Florence is a city that was just as amazing as we hoped it would be. We drove here in the van and originally intended to only spend a day or so here. In the end we stayed for three. The only thing we really did for three days was just walk. Every time you explore the city you find something new. Ever since playing Assassin’s Creed II I have wanted to go to Florence and it was almost just like stepping into the game.
The days here were very hot. (We came in the middle of June) That meant that we spent the days hiding from the sun and we explored in the evenings. It would have been a lot harder to walk as much as we did if we had had to do it during the day.
This is probably the most famous bridge in Florence. Shops cover both sides of it and there was often a busker in a great spot in the middle. He definitely booked it in advance. There is a great view of the bridge from Ponte alle Grazie and sunset is a nice time to wander through here.
Palazzo Vecchio is the next huge landmark you spot instantly. This is where you can go visit the smaller version of the statue of David just outside. There are also a few other impressive looking carvings in the square, including a giant golden turtle, which looks a little newer than the rest…
Cathedral of Santa Maria del Fiore
This is the most obvious of all the amazing buildings in Florence. You turn a corner on the main street and the building seems to materialise out of nowhere. It is very hard to get the whole building into once shot, it is unbelievably tall. We visited the cathedral in the day time and also at night. The white stone makes the building impressive no matter what time of day and it takes a good while to walk around the whole thing. In the day, the roof of the duomo glow orange in the sun.
You can climb to the top and you can also go inside. You have to pay to do both, so we just admired it from the outside rather than waiting in the long queues to go in.
The markets and shopping draw a lot of people to Florence. The markets are worth wandering through. They sell all kinds of clothes and the leather jackets and bags that Italy is famous for. How you tell what is authentic we weren’t sure, but you could smell the leather from a long way off. Tom was very nearly sold a red leather jacket that he would normally have never dreamed of buying, but he loved every second of it!
Away from the chain stores, there were a lot of unique shops tucked away in Florence. We didn’t manage to see all the streets in the centre, but every time we came in we found another passage bursting with individual shops inside.
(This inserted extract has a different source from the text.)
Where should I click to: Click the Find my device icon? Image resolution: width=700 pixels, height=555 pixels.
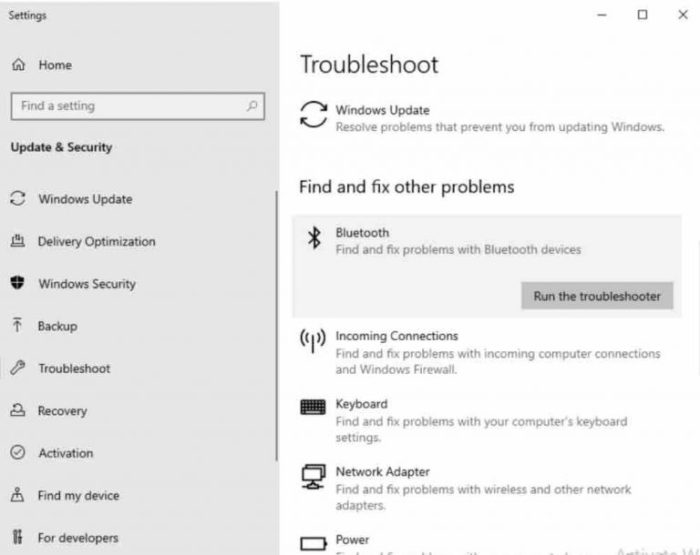pyautogui.click(x=17, y=495)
This is the place to go to watch the sunset. It is a climb up the bank, once you cross back over the river, but it is worth the hike. Lots of people congregate here every time the sun is out, so if you want a good spot get here early. There is a view of the whole of Florence from the square. It looks directly across to Santa Maria del Fiore and the River Arno. We watched the sun change from orange, to red, to purple and then set directly over the river. It was probably our favourite part of the visit to Florence.
Florence at Night
Florence kind of comes alive at night. Lots of other people seemed to be doing the same as us and staying in during the day. As night fell we came down from Piazzale Michelangelo and wandered pretty much the same route, only now it felt totally different. There are a lot of Italians in the evening coming out of aperitivo before they have dinner. Which is definitely recommended, by the way.
Just off in front of the cathedral was an Irish bar where you could get a pitcher of rum and coke for €8 end enjoy an epic view!
What to eat
The best place to eat in Florence hands down is All’Antico Vinaio. It is a traditional sandwich shop with Italian meats and abundant sandwich fillings. People are constantly queuing out the door to get food here. The sandwiches are huge and there are several varieties, all equally awesome. It is similar to Fergburger in Queenstown, New Zealand, but for sandwiches. If you know where I’m talking about, that is all you need to know. A sandwich cost around €5 each and one was enough for two people, unless you are starving!
We were originally sucked into the tourist square around the Palazzo Vecchio. Once we sat down we immediately regretted it. Heading off down the side streets to find All’Antico Vinaio and all the Italian locals felt like a much more authentic experience. There were also lots of students here, which we always use as a good sign. Students usually know the best and cheapest places in a town. Fact.
Where to Stay
In the van, we stayed at the aire, Parcheggio Gelsomino SCAF. It cost €15 euros a night. From there it took just under an hour to get to the Ponte Vecchio and 40 minutes to Piazzale Michelangelo. It was also possible to take a bus from just outside the aire into town.
There were no facilities except water. The area did look a little unsafe but it was really quiet and we had no trouble here. It looked like a few people had left cars here that had broken down and there were always a few other campers. Be sure to avoid the parking places full of ants though! They tended to be the ones under the trees.